Multi-Factor-Authentication makes it easier for betting operators to ensure that only the primary account holder uses their services and wagering access isn’t being affording to bettors in another state or province. By forcing users to provide at least two verification factors, Multi-Factor-Authentication (MFA) also makes it harder for hackers to get access to online accounts. With MFA, hackers need both the device the one-time code is sent to and the account password. Such measures help to prevent the possibilities for proxy betting, account sharing, identity theft, and account verification discussed earlier.
In 2022, Americans wagered over $85-billion in legal bets across 33 states – 90% of which took place online. In Ontario, Canada’s most populated province and the first to widely embrace the regulation of legalized sports betting via licensed operators, total wagers exceeded $11.5-billion in Q4 of 2022 with the province’s net revenue from internet gaming in the same period totaling $450-million.
While the revenues generated to date are certainly eye opening, sports betting in the US and Canada is still regarded as being in its infancy stage. Industry Analyst, H2 Capital forecasts the US sports betting market to grow by 50% year on year in 2022, and then more than double between 2022 and 2027. This would still equate to only 17% of the global sports betting market in the US, whereas it currently accounts for 50% of the land-based global gaming market gross win and over 30% of the land-based global lottery market gross win. Forecasts are similarly bullish in Canada where the majority of provinces have taken a more cautious approach to implementation while they monitor the revenues and reaction to the Province of Ontario’s strong iGaming rollout.

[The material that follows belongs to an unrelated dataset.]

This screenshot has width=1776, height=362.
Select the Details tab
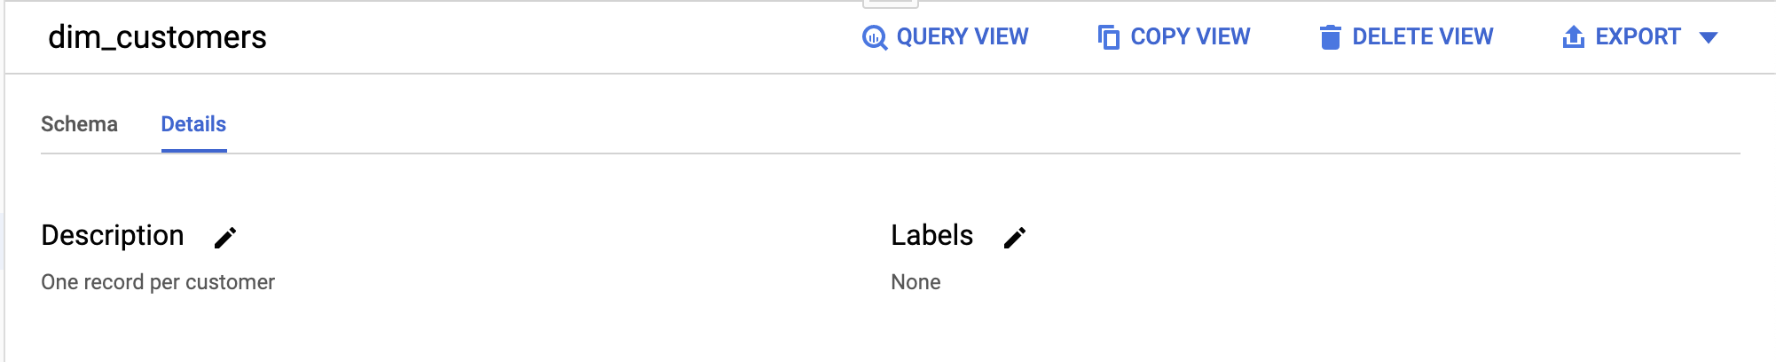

Given the already impressive revenues reported, those government jurisdictions across North America still on the sports betting sidelines are expected to get in the game sooner rather than later. Most importantly, for all jurisdictions operating in the sector, this emerging, high-growth taxation largesse ensures that all regulatory agencies will be able to reinvest revenues appropriately in robust solutions for gaming regulation and compliance. Prudent investment in modern gaming control systems equips agencies to support the broad range of tools and tactics necessary to ensure strong consumer protections within an agile and responsive regulatory environment. For government regulatory agencies committed to providing a safe and secure betting environment for taxpayers, betting on the right gaming control software is a true win/win scenario for governments and taxpayers alike.